Silence on power import sparks LegCo questions
BANDAR SERI BEGAWAN
THE Energy Minister yesterday confirmed that he has received the feasibility study on the possibility of Brunei importing a total 400MW of electrical supply from Bakun Hydroelectric Dam in Sarawak and from Limbang Hydroelectric Dam, both in Malaysia.
However, facing questions from fellow members of the State Legislative Council (LegCo), currently in its sixth session, the minister did not elaborate on the findings of the study.
The feasibility study was commissioned after the signing of a memorandum of understanding (MoU) between Brunei's Department of Electrical Services and Sarawak Energy Board in May 2009. More than six months later, appointed LegCo member Dato Paduka Hj Idris Hj Abas yesterday raised the question on the study's findings.
Energy Minister Pehin Orang Kaya Seri Dewa Major General (R) Dato Seri Pahlawan Hj Mohammad Hj Daud said that he " had received the feasibility study in February, and now the ministry is looking into it in more detail before we make our final decision about the matter".
Appointed Council member Hj Sulaiman Hj Ahai asked the Energy Minister why there was a need for Brunei to buy electric power from outside the Sultanate, to which the minister explained, "We have enough electricity supply to meet current demand. However, with demand increasing due to (commercial) development and an increase in the number of residential homes, and to provide for industries in the future, we have to prepare to meet future demand.
"The plan to import electric power from Sarawak is to ensure that we have enough power for the future and to reduce our dependency on gas-powered electricity generation," he added.
"If we can reduce our electricity generation by importing power, we can sell these resources (the gas used to generate electricity in Brunei) to market that offer higher prices. This means that we will be able to profit economically and increase the country's revenue," he added.
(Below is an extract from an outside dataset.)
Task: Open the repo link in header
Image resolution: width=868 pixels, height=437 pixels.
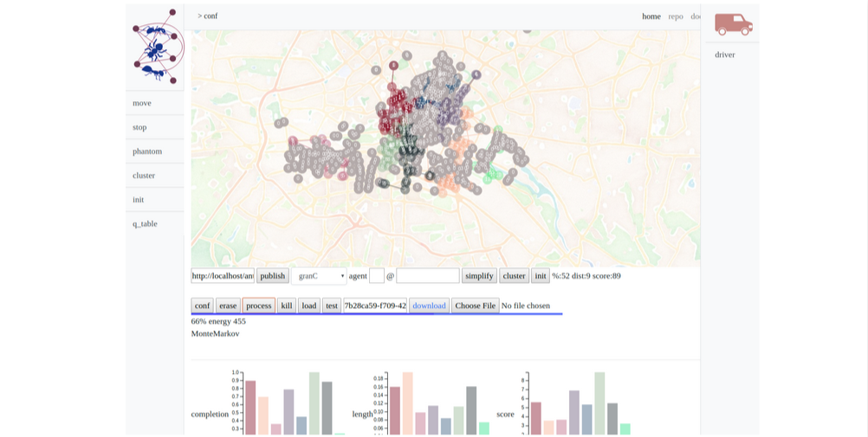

In light of Brunei's efforts to delve into sustainable energy solutions, Dato Hj Idris also asked about the government's collaborative solar-power project with Mitsubishi.
The Tenaga Suria Brunei solar energy project, funded by Mitsubishi Corporation, is set to generate some 1.2MWh of electricity per year and is touted as using the largest photovoltaic system of its kind in Southeast Asia.
The operation coming onstream is expected to save 340,000 litres of Brunei crude oil a year and reduce the country's carbon emissions by up to 940 tonnes a year.
Dato Hj Idris asked when the project will start and how it is going to be applied in Brunei's development projects.
"The project is going well, and it is expected to begin operation in August 2010," the Energy Minister replied.
"The power generated by the station will be channelled to the country's national grid, adding to the current electricity supply," he said.
"For now, we don't know the effect it has on certain buildings, but it is capable of contributing to the power generation for the whole country," he said, adding that the project may become the basis for future solar-power projects in Brunei.